■ Text provided:
......

Militant Journalism

ILWU shuts down 29 ports for Juneteenth, Movement for Black Lives

The International Longshore and Warehouse Union made a significant intervention into the national uprising against racism by organizing the Juneteenth West Coast Port Shutdown on June 19, closing down 29 ports in the U.S. and Canada. This act of solidarity is in keeping with the union’s long tradition of fighting racism and for working-class unity.

As many as 10,000 protesters gathered alongside Longshore workers who performed a work stoppage at the Port of Oakland in celebration of Juneteenth and in protest of systemic racism and police brutality. Truck drivers, dock workers and labor leaders came together to lead demonstrators on a march to the Oakland Police Headquarters, and then a rally at Frank H. Ogawa (Oscar Grant) Plaza. Hundreds of cars and bicycles followed the march, which was led by a contingent of motorcycles.

Several speakers including Angela Davis, Danny Glover and a series of ILWU leaders encouraged protesters to contemplate the power of labor and how much can be accomplished through collective action. 

Former political prisoner Angela Davis said: “Thank you for all of your contributions to our struggles against racism, capitalism, against racial capitalism. You represent the potential and power of the labor movement. Hopefully, this action will influence other unions to stand up and say no to racism. And yes to abolishing the police as we know them. Yes to re-imagining the meaning of public safety and security.”

......

■ Records supplied:

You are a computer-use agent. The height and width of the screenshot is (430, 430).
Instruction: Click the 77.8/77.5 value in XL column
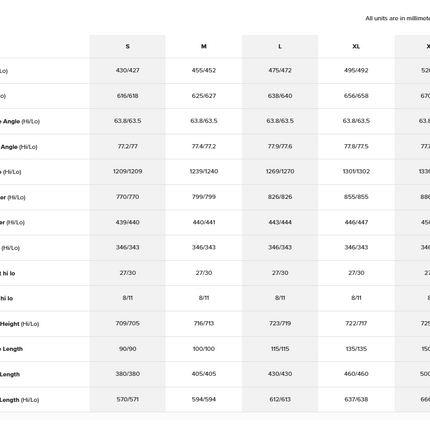pyautogui.click(x=356, y=146)
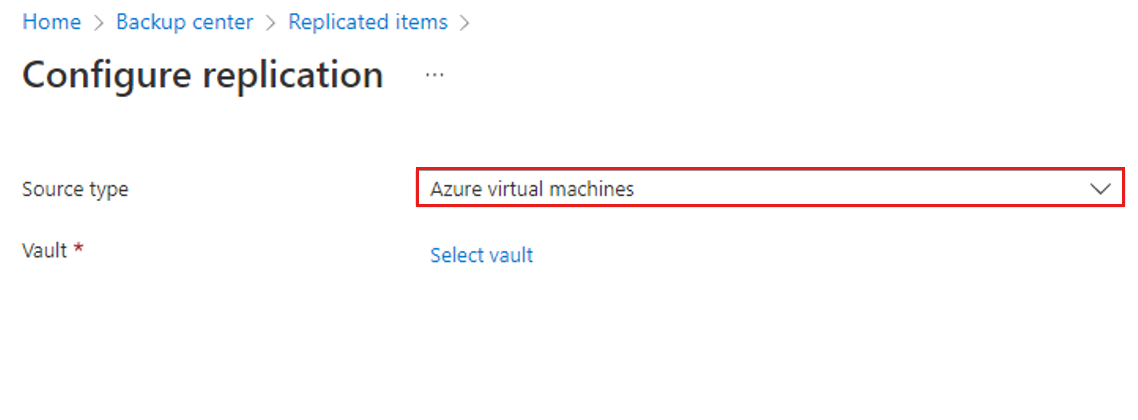This screenshot has width=1138, height=420.
Task: Click the chevron after Replicated items
Action: [465, 23]
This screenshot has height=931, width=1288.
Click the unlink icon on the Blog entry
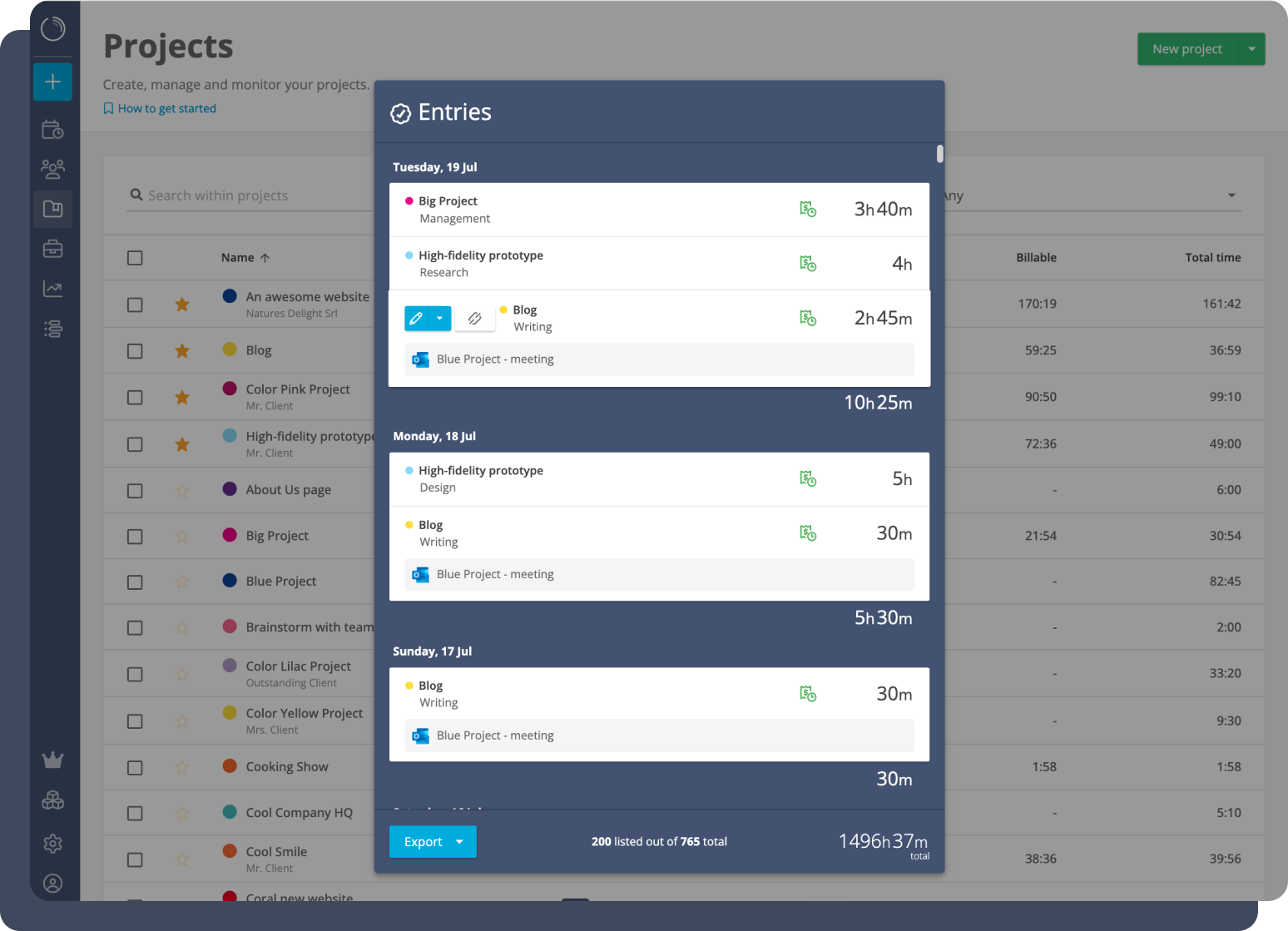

......

■ Exercise tasks:
- a) Reproduce the portion of the ILWU article that begins at the words "The International Longshore" and stops after "contingent of motorcycles.".
- b) Answer these from the ILWU article:
(i) How many ports did the Juneteenth West Coast Port Shutdown close, and in which countries?
(ii) After the march to the Oakland Police Headquarters, where was the rally held?
(iii) What led the march?
- c) Carry the ILWU article forward from its last sentence.

■ Answers to each task:
- a)
The International Longshore and Warehouse Union made a significant intervention into the national uprising against racism by organizing the Juneteenth West Coast Port Shutdown on June 19, closing down 29 ports in the U.S. and Canada. This act of solidarity is in keeping with the union’s long tradition of fighting racism and for working-class unity.

As many as 10,000 protesters gathered alongside Longshore workers who performed a work stoppage at the Port of Oakland in celebration of Juneteenth and in protest of systemic racism and police brutality. Truck drivers, dock workers and labor leaders came together to lead demonstrators on a march to the Oakland Police Headquarters, and then a rally at Frank H. Ogawa (Oscar Grant) Plaza. Hundreds of cars and bicycles followed the march, which was led by a contingent of motorcycles.

- b)
(i) 29 ports, in the U.S. and Canada.
(ii) At Frank H. Ogawa (Oscar Grant) Plaza.
(iii) A contingent of motorcycles.

- c)
She added: “We will not stop until the job is done. … It’s not going to be tomorrow. It’s not going to be the next month. It’s going to be a long process. And we have to continue to protect what we win. And when we win, we can only win when we organize and stay together. The struggle continues.”

Filmmaker and activist Boots Riley told the crowd: “Wherever you work, wherever you are during the day, that’s where you need to be organizing. Because we need to be able to shut this down. We need to show them that we ain’t asking, we’re telling.”

Michael Brown Sr., the father of police brutality victim Mike Brown Jr., said: “Justice is all we want. We’re done dying. We’re done accepting any less than what we deserve. … I strongly believe an eye for an eye, that would make this world a better place. But the human in me just wants real change and justice for all. Until you stop killing and harming us, we’re going to hurt your pockets every chance we get.” 

Actor and activist Danny Glover proclaimed: “We have to keep on marching, we have to keep on organizing, we have to tell the truth. We demand justice.” He added: “We have to continue to fight because we’re not free. The fight for freedom is ongoing.”

Rosa Pergams, representing the Party for Socialism and Liberation said: “As we continue this rebellion, it has become increasingly clear that we must end the very system that relies on police to maintain our exploitation and our oppression.”

Several hundred cars plastered with anti-rascist, pro-labor banners followed protesters in a car caravan through the busy streets of Oakland. Traffic was stopped in the busiest parts of the city and some cars not initially involved in the cause joined in to show solidarity. 

Seattle June 19. Liberation photo.

In Seattle, at least 1,000 ILWU members and their families, other union activists and community members joined together to march from the Local 19 hall to Pier 46 for a rally. This was followed by a second march to the Washington State Department of Corrections office.

The Juneteenth Port Shutdown came just two days after the historic vote to expel the Seattle Police Officers Guild from the Martin Luther King County Labor Council. Spirits were high among those present.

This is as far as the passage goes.